Founded in 1932, the company was innovative thinking-focused and started its first innovation in 1946 by replacing wood with plastic and allowing locking connection blocks into different shapes which led to patenting the “stud-and-tube” self-locking system in 1958.
In 1970, the family business decided to hand off the management to the grandson of the founder who was able to bring to the company several innovations with a more sophisticated building system to attract the younger generation. This resulted in the great 15 years of growth of the company until 1990s when the competition level increased, slowing the growth trend along with the rise of digital play companies such as Nintendo & Sony. In addition, LEGO patent was nearly expiring and they company had to react fast to defend their position.
In the 2000s, LEGO was nearly bankrupt after several missteps until the company refocused its innovation efforts into revolutionary products that changed the nature of playing. It applied cost reduction measures to be able to defend against competition including layoffs, closing factories in Switzerland & US by moving to eastern Europe & Mexico and selling the majority of Lego land to increase liquidity.

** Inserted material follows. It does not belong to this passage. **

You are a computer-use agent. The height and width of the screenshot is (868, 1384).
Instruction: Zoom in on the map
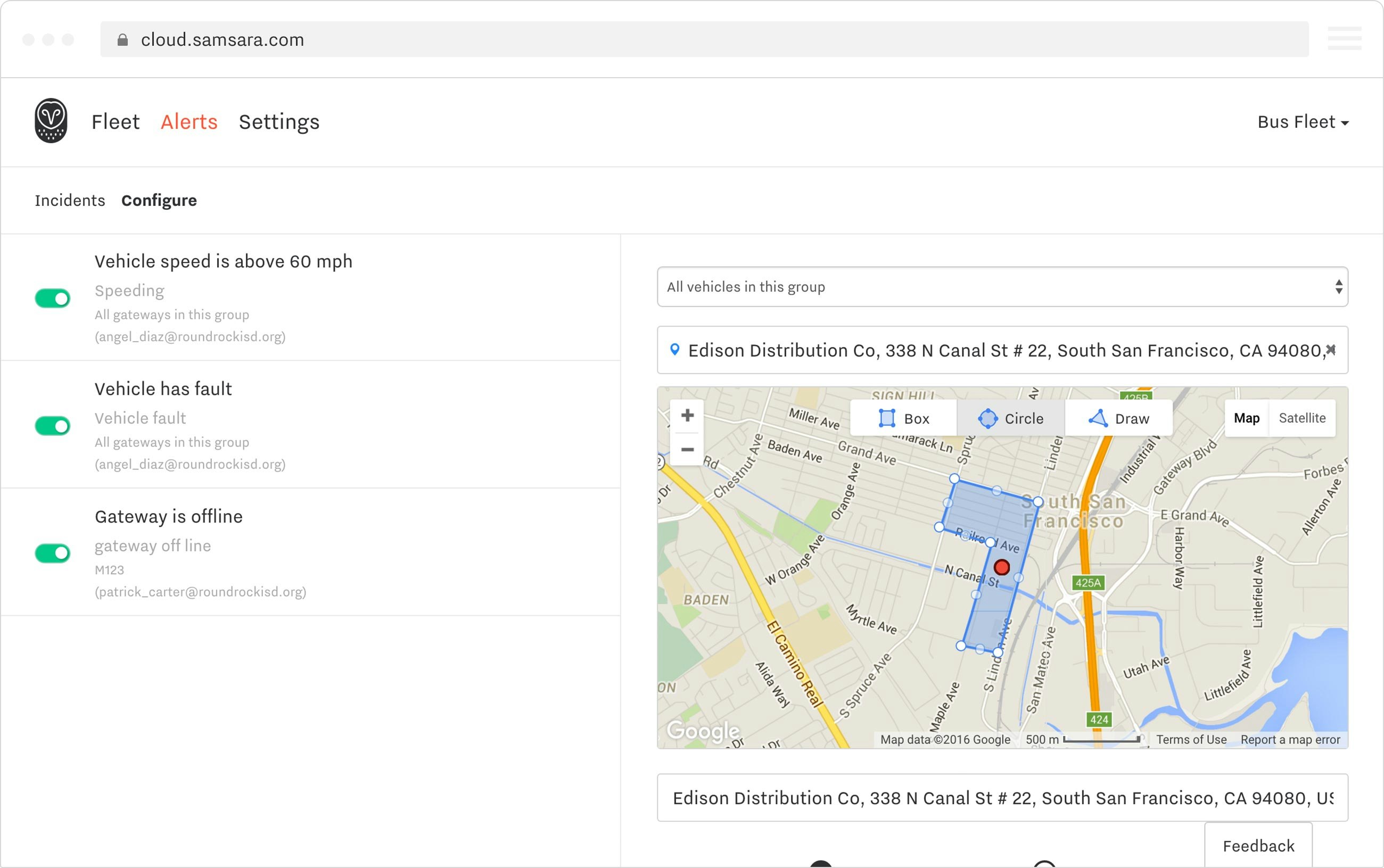[x=687, y=415]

Currently, LEGO has about 6% of global toy market share that makes it the world’s fourth largest toymaker. How was the company able to overcome its difficulties and attain such a level?
Hitting a brick wall!
LEGO started horizontally expanding into theme parks, TV programs, clothes, watches and learning labs and become over diversified, the rise in digital play experiences from companies such as Nintendo and Sony, the rise of Big Box Toys, expiration of LEGO’s brick patents, relocation of production of Mattel’s and Hasbro’s products to China, lowering the cost of their competitive toys, LEGO added more toys to its product line, but did not sell more items overall, thus inflating manufacturing and delivery costs while not increasing revenues and Manufacturing had a lack in quality and poor distribution logistics
In 2003, LEGO was out of cash and the company’s survival was in question. It made a DKr 1.6 billion ($240m) operating loss on sales of DKr 6.8 billion, having about DKr5 billion in debt.
What did LEGO do?
Simplify & Reinvent: LEGO reached a balance between growing through innovation, staying true to its core, and controlling operational complexity.
- Organized Structure: simplified management structure, more commercial culture, performance-based pay scheme and frank communication between management and employees
- Pivot: Through a 360-degree set of innovation projects, Lego reinvented itself and went back to focusing on its basic products and historical success factors.
- Open Innovation: Open Innovation, 120,000 people involved in external innovation work – DesignByMe, DreamtByMe, BuildByMe
- Efficiency: Reduced lead time from manufacturing to store (from 45 to 3 days) Implementation of a quality assurance system
- Closer to Customers: Gaining consumer insights without competing with distributors. Co-Branding with strong and selected partners e.g. Star Wars and Harry Potter
- Profitability: 80% of manufacturing moved to Flextronics/Focus on profitability and lean production with cost saving through offshoring non-core competencies
The company managed to simplify and reinvent itself, so it could shift the S-curve to a new location
Lessons Learnt
Lego diversified to the point of distraction before the 2004 management change. The new management focused on the brick Lego heritage and future in a modern and more digital marketplace, a vision described by the CEO in 2004. Lego drifted too far away from what made its customer fall in love with Lego. After heavy research, they found that the bricks are relevant. Rather than treating digitalization as a threat, they adopted it with the brick in its core to accelerate their business.
Lego’s main takeaway lessons are:
- By respecting what made them great, they understood where NOT to invest, and also the brick alone is no more sufficient. Lego needed to offer a digital experience that complements the core offerings rather than replacing them.
- Creating a culture that caters to the customer’s expectations and wants. Lego adopted a customer-centric approach to factored customers’ inputs and feedback before producing any new toy. Lego’s lesson is instead of fighting the competition, understand the customer and what they care about.
- Innovate around your core. Lego developed a family of complementary innovations that harmonized together.
- Profitability is key. Lego’s excessive diversification led Lego to lose, so the lesson learned is to keep track of the innovation R&D expenses in line with the revenue expectations, among other initiatives like consolidating the suppliers and retailers. It is evident by now that Innovation without direction and structure can put you out of business.